Keywords : oral contraceptive, cerebral venous thrombosis
Cerebral venous/sinus thrombosis (CVT/CST) is characterized by intravascular clotting in the venous system of the brain, including the dural sinuses, cortical veins, and galenic system of deep veins 1. CVT carries a high mortality and may result in neurological sequelae 2. Seventy percent of the cases result from a hypercoagulable state 3. Oral contraceptives, even in low dose estrogen formulations induce a hypercoagulable state and thereby predispose to the development of CVT 4,5. We present a case of CVT occurring in association with the use of oral contraceptives.

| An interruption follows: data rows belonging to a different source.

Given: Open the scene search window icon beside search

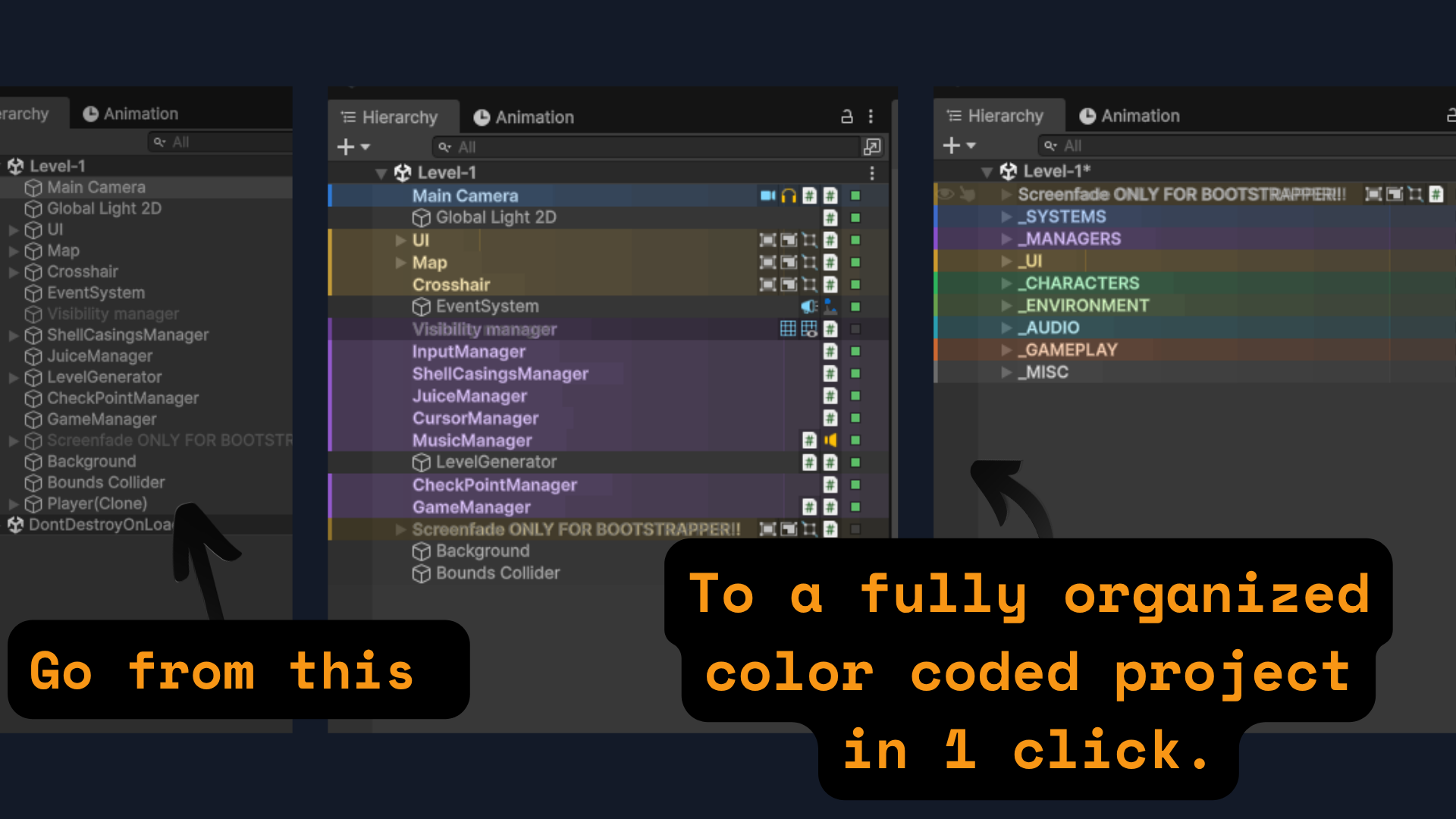Looking at the screenshot, I should click(872, 146).
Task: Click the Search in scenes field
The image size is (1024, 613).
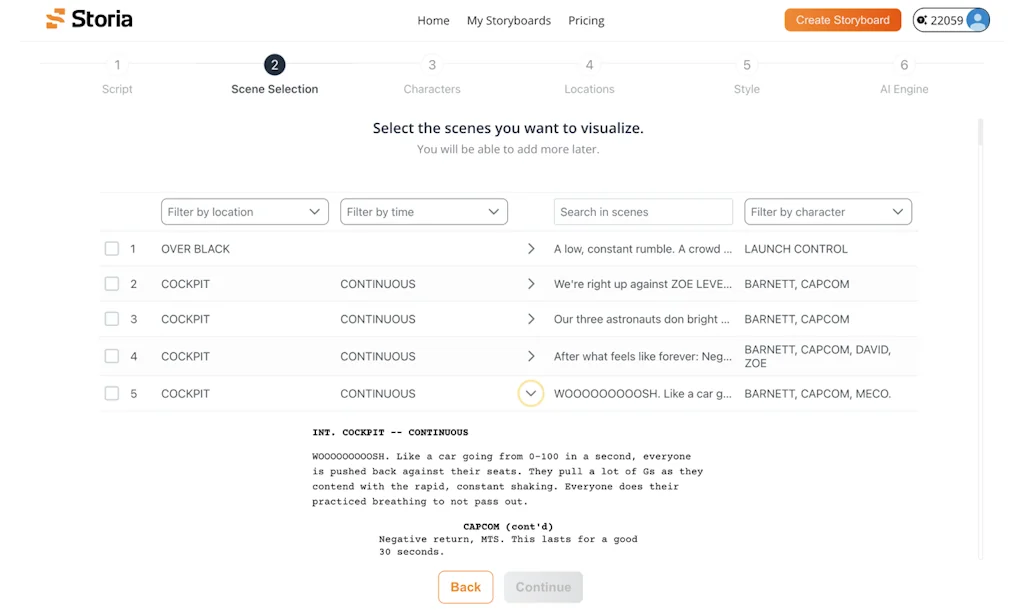Action: pos(643,211)
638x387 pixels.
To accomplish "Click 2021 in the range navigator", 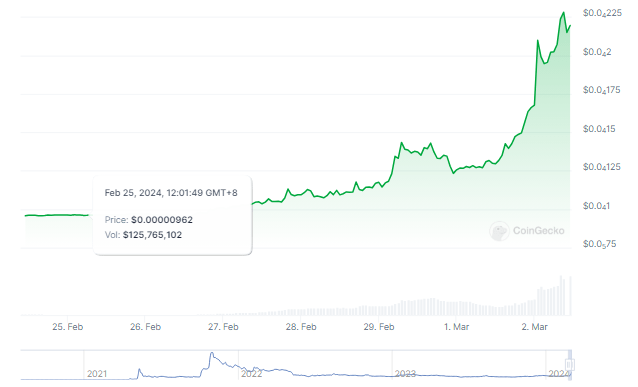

A 43 year old housewife presented with sudden throbbing headache with projectile vomitting for last 3 days. A day before admission she developed blurring of vision and diplopia with slurring of speech, followed by two episodes of generalized tonic-clonic seizures. There was no history of fever, trauma, or motor weakness. There was no past history of diabetes, hypertension, tuberculosis, ear discharge, head injury, or episodes of seizures in the past. Her menstrual history revealed polymenorrhea for which she had been prescribed a popular oral hormonal contraceptive MALA-D (Levonorgestryl 0.15 mg + ethynyl estradiol 0.03 mg). She had been taking this oral hormonal contraceptive regularly for the last 2 years without medical supervision. On examination, she was drowsy and irritable, though responding to verbal commands. Central nervous system (CNS) examination showed neck rigidity with absent Kernig’s sign and the presence of left lateral rectus weakness. Fundus examination showed bilateral papilledema. Rest of the CNS examination and that of the other systems were unremarkable except that her blood pressure was 190/110 mmHg. Hemoglobin was 9.3 g/dL, while white cell counts and ESR were normal. Kidney and liver function tests, bleeding time, clotting time, and prothrombin time were normal. Except for low density lipoprotein level of 159.4 mg/dL her lipid profile was also normal. CT scan showed multiple hyperdensities in the left parietal cortex, suggestive of hemorrhagic infarct. MRI angiography was normal while MRI venography revealed thrombosis within the left transverse and sigmoid sinuses with hemorrhagic venous infarcts in the left temporo- occipital region (Figures 1 and 2). Antinucleoar antibody, LE cell, antiphotipid antibody, antiphospholipid antibody and VDRL were negative. Patient could not afford the tests for familial hypercoagulable states. She was treated with antiepileptics, antihypertensives and low molecular weight heparin. She recovered completely and was discharged on oral anticoagulants. At 6 months followup, she was normotensive without antihypertensives and was free of convulsions.
The association of oral contraceptives with CVT suggests that it would be worthwhile to take a personal and family history of venous thrombosis (CVT/DVT) when prescribing oral contraceptives and for patients with such a history counseling about alternative methods of contraception should be considered 4,6. Regular followup of the patient on oral contraceptive for drug induced hypertension, deep vein thrombosis, and other cardiovascular or cerebrovascular complaints may go a long way in preventing such complications.